Researchers from the BU CTE Center have found that immune-related proteins could help differentiate between neurodegenerative diseases and provide additional candidates for biomarkers or new therapeutic targets.
One of the largest challenges in neuroscience is identifying and treating neurodegenerative diseases during life, as many are only able to be diagnosed after death.
Additionally, several diseases can sometimes have overlapping clinical symptoms that makes diagnosis even more challenging, including Alzheimer's disease (AD), Chronic Traumatic Encephalopathy (CTE), progressive supranuclear palsy (PSP), corticobasal degeneration (CBD) and argyrophilic grain disease (AGD), which highlights the critical need for better ways to identify and distinguish during life.
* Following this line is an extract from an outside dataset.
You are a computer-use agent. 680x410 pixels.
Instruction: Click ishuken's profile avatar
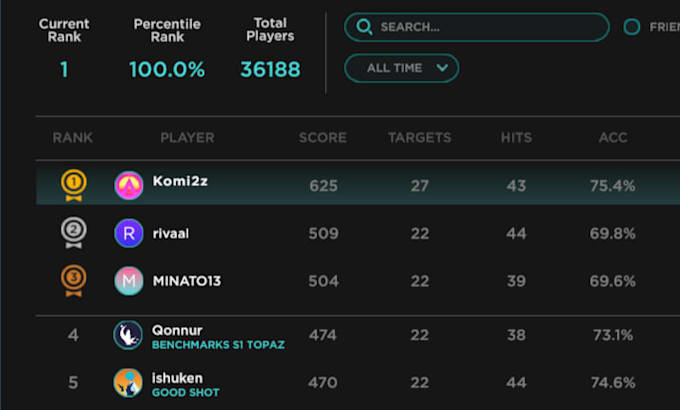[128, 383]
"We identified the protein CCL21 was specific of CTE, FLT3L was selective of AD, and IL-13 was highest in PSP. This is novel since it provides more possible biomarkers to help better identify diseases like CTE, AD, PSP, CBD or AGD during life. Additionally, it helps us better understand the mechanisms behind each disease," says corresponding author Jonathan Cherry, Ph.D., a research health scientist at the VA Boston Healthcare System and assistant professor of pathology and laboratory medicine at Boston University Chobanian & Avedisian School of Medicine.